Isto é o que devia acontecer nas cidades.”
“Para começar
basta um bocadinho de terra e uma semente”
“Antes dizia que
era jardineiro e activista, mas disseram-me que quem é activista não precisa de
dizer que o é. Também não sou bem jardineiro porque percebo dos jardins no
geral, mas muitas vezes tenho equipas especializadas que me ajudam. Tenho
particular interesse em desenhar e plantar os jardins… Isso faz de mim um
jardineiro?”
A reflexão fica
no ar, mas, apesar da incerteza, Tomás está seguro: o importante é “promover a
consciência ambiental sem ser fundamentalista”, para que todos possamos
“evoluir e respeitar o planeta”. “Parte do meu trabalho tem que ver com a
valorização da profissão de jardineiro, que é uma profissão de sombra.
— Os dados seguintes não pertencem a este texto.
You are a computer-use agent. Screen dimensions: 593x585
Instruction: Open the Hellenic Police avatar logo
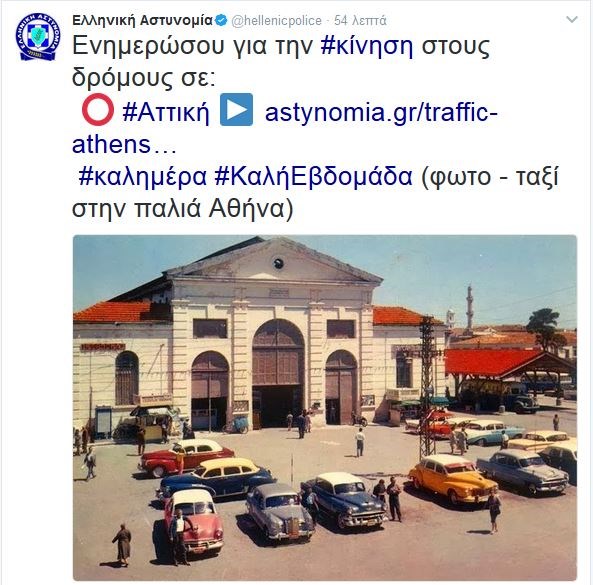coord(38,37)
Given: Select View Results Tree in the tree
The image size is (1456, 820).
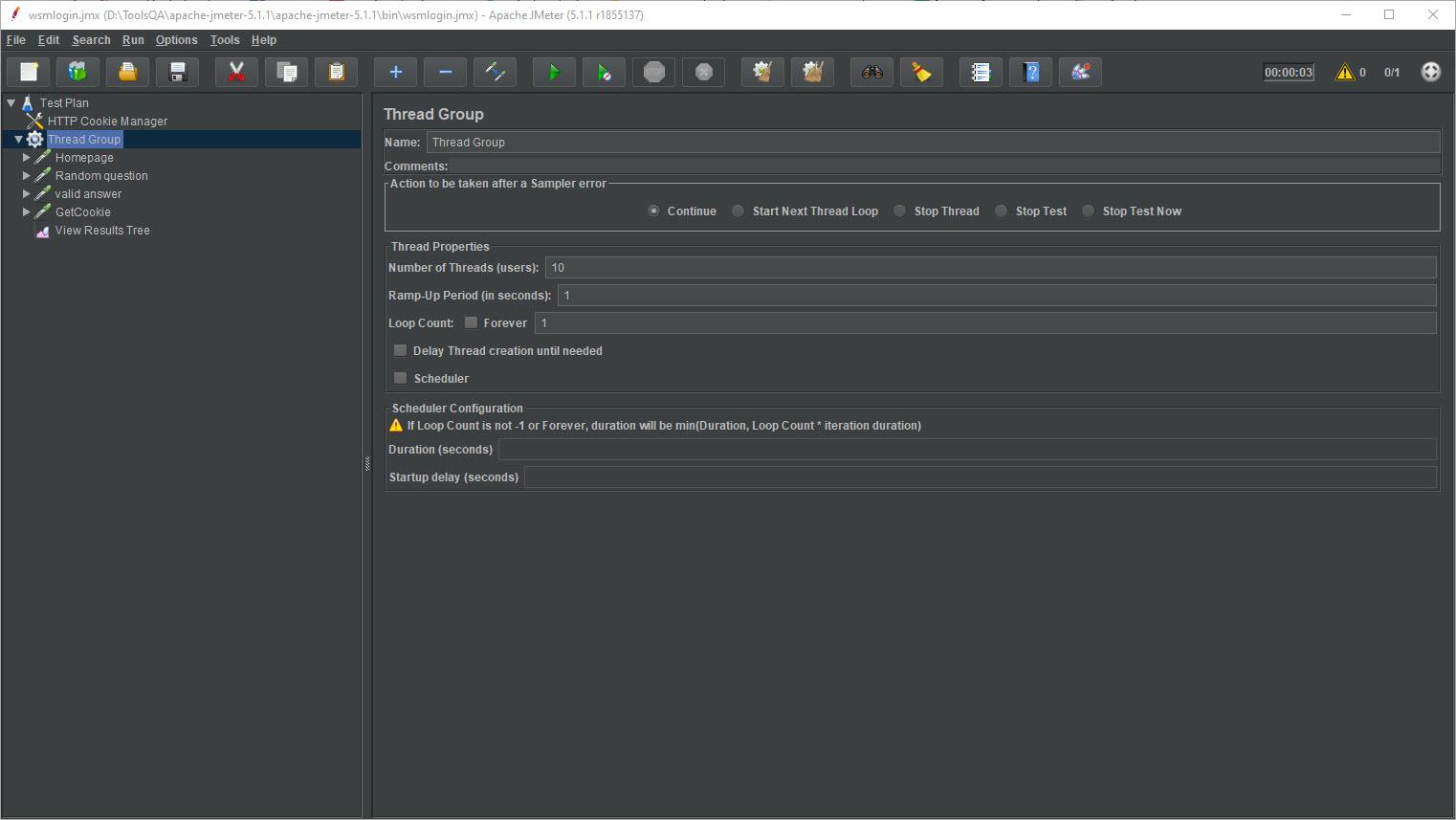Looking at the screenshot, I should click(x=102, y=231).
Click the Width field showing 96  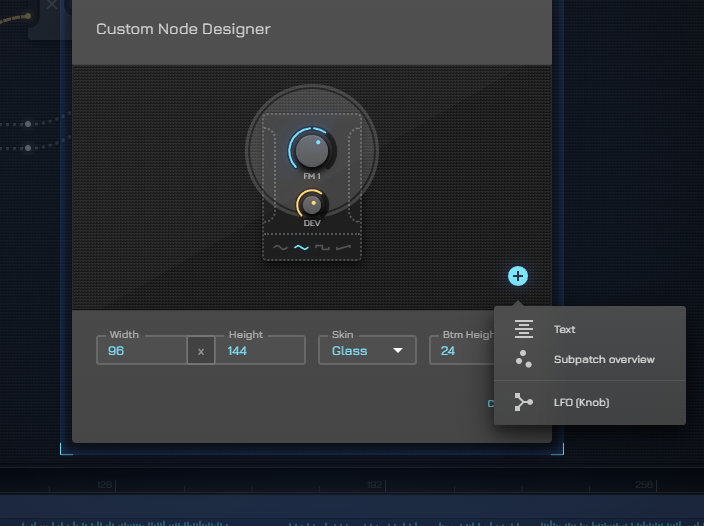coord(142,351)
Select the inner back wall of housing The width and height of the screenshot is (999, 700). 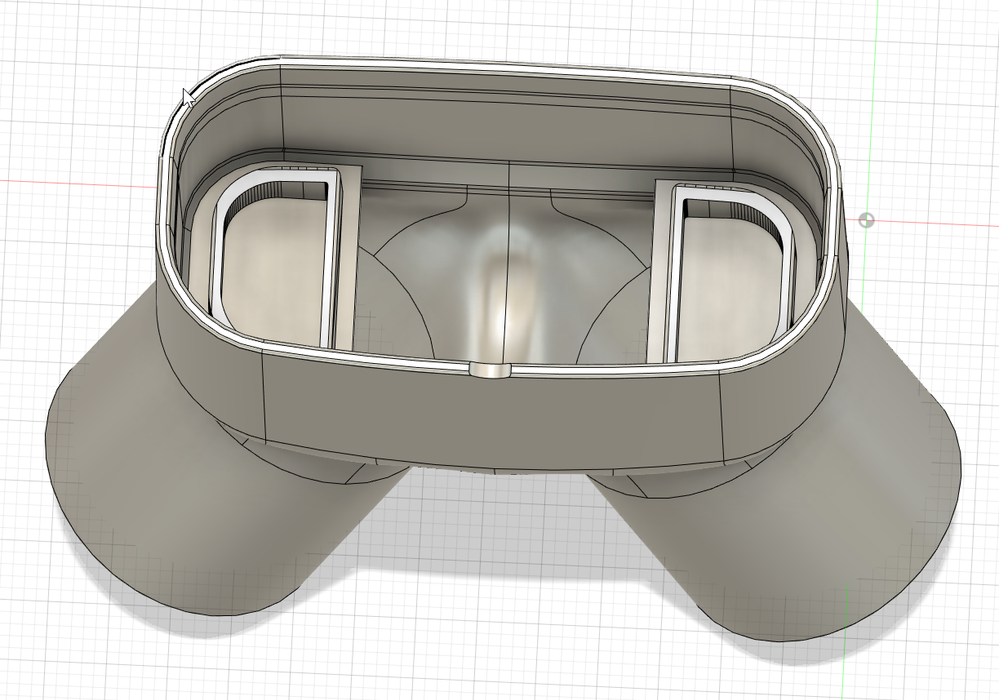(x=507, y=127)
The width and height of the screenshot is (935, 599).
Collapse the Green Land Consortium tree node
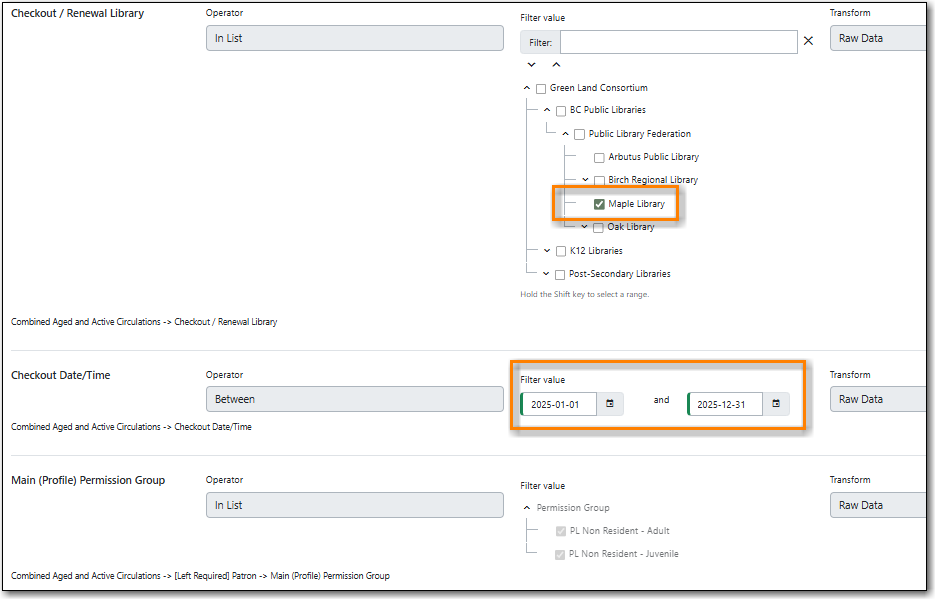527,88

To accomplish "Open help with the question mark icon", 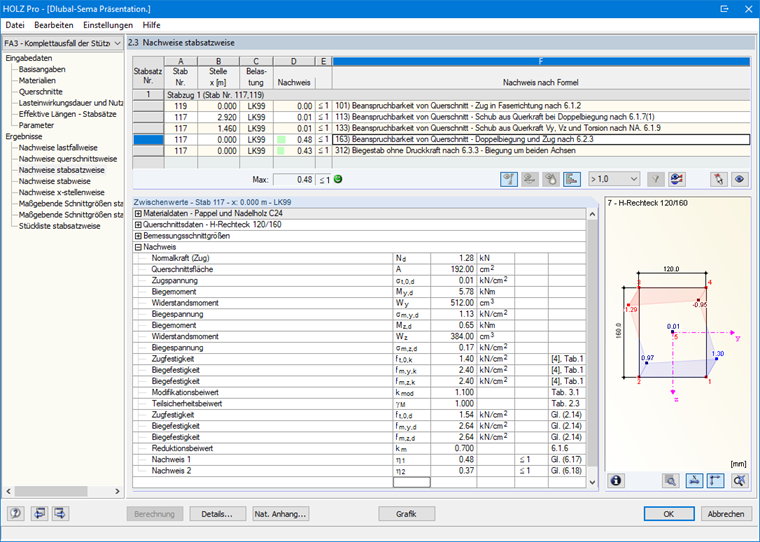I will point(16,514).

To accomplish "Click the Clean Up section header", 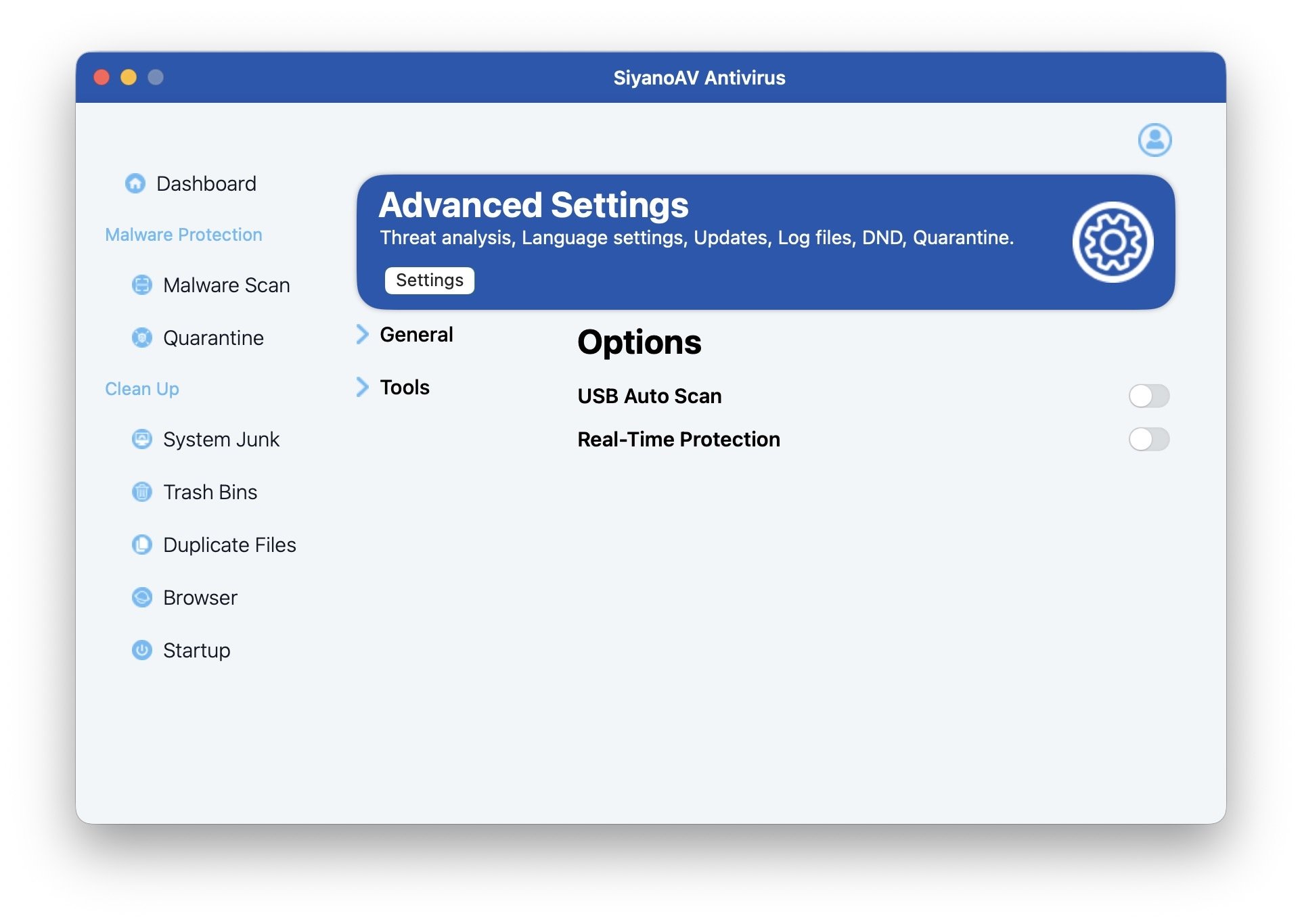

Muitas
vezes não reparamos que o trabalho está feito, mas se ele não estiver bem
feito, reparamos logo.”
Para Tomás não há
dúvidas: a hora de começar a valorizar a natureza é agora. E “para começar
basta um bocadinho de terra e uma semente”. O truque, diz, é simples: ser
resiliente. “As florestas são tão resilientes que se nós estivéssemos parados
de braços cruzados, no espaço de uma década conseguiam ganhar quilómetros
sozinhas, só pelas estratégias que têm. Esta é uma das melhores aprendizagens
das florestas: a capacidade de ser resiliente.”